Exercise task 1: Reproduce everything in the CAP theorem passage from "Drawing on insights" down to "and partition tolerance.".
Exercise task 2: Name the three properties of distributed systems that the CAP theorem passage discusses.

Text segment:

○ ○ ○ ○ ○ ○ ○

In distributed systems, availability and consistency are the most basic prevailing issues, for which reason their relationship has been the subject of extensive study. The well-known CAP theorem defines their relationship as mutually exclusive in large-scale distributed environments, where the third factor in such systems, partition tolerance, cannot be treated as a variable. In an attempt to circumvent these issues, the Turing-award winning Paxos Protocol has since been proposed to maximize the efficiency of availability and consistency in such systems. To further address issues prevalent in this the Paxos algorithm, the ZAB Protocol was subsequently developed from an original algorithm, going well beyond basic optimization to improve on its predecessor.
Drawing on insights from senior Alibaba technical expert Jiandu, this article introduces the CAP theorem and outlines how the above-mentioned algorithms are applied to distributed systems to better balance availability, consistency, and partition tolerance.

○ ○ ○ ○ ○ ○ ○

Provided material:
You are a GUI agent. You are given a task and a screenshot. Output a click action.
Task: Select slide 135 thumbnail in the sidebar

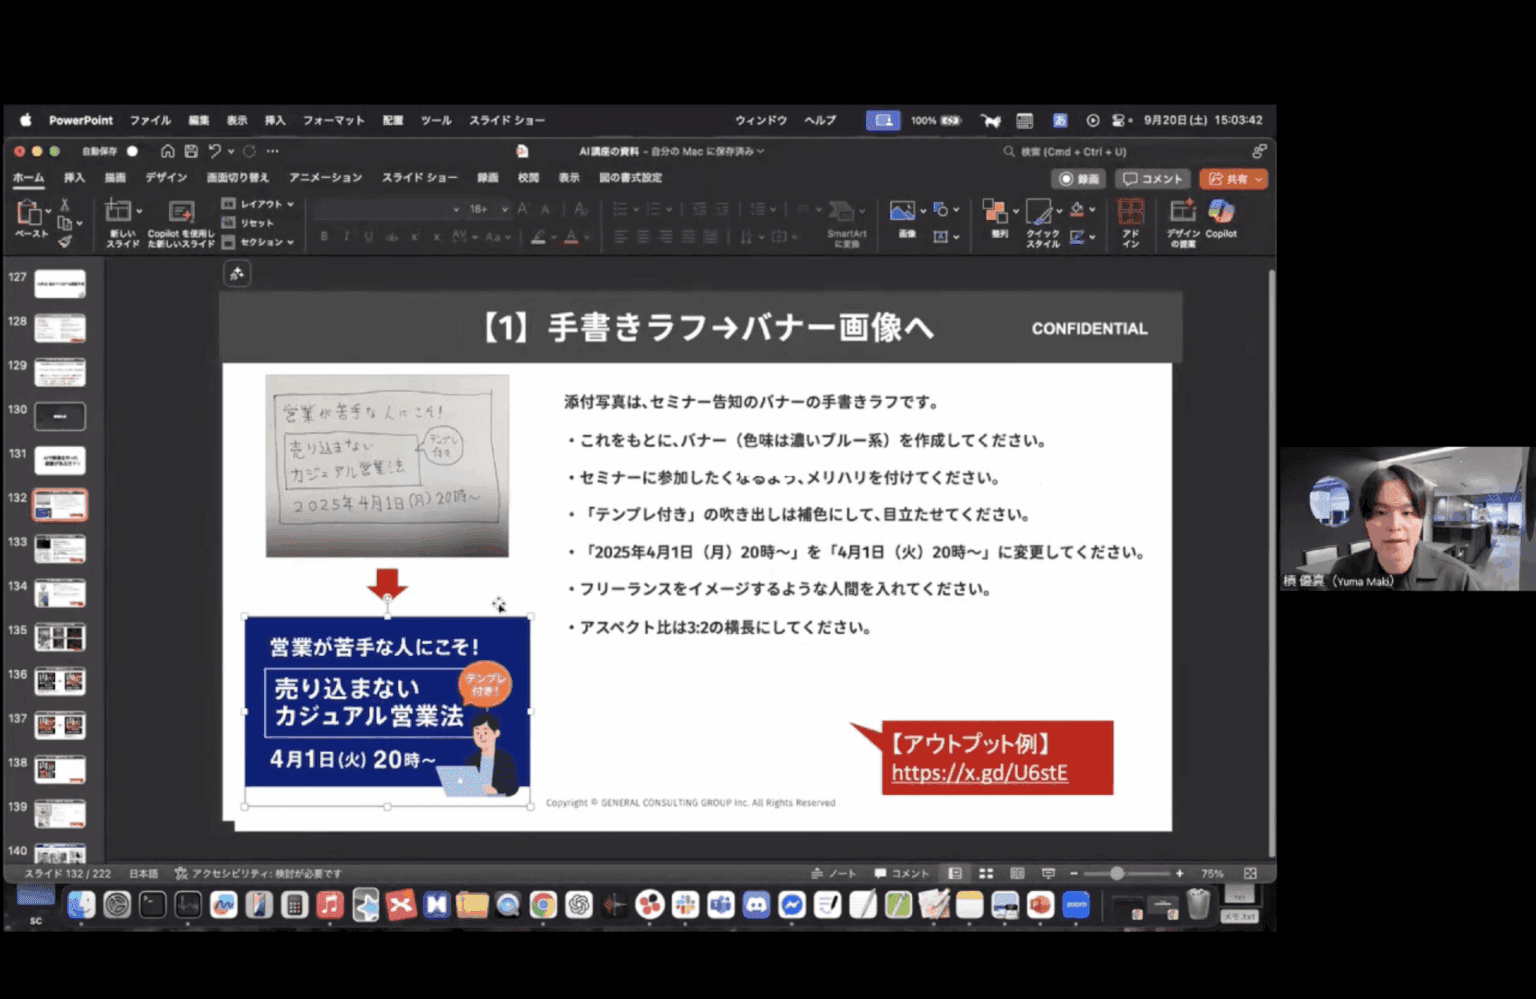(x=59, y=636)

○ ○ ○ ○ ○ ○ ○

Output 1:
Drawing on insights from senior Alibaba technical expert Jiandu, this article introduces the CAP theorem and outlines how the above-mentioned algorithms are applied to distributed systems to better balance availability, consistency, and partition tolerance.

Output 2: Availability, consistency, and partition tolerance.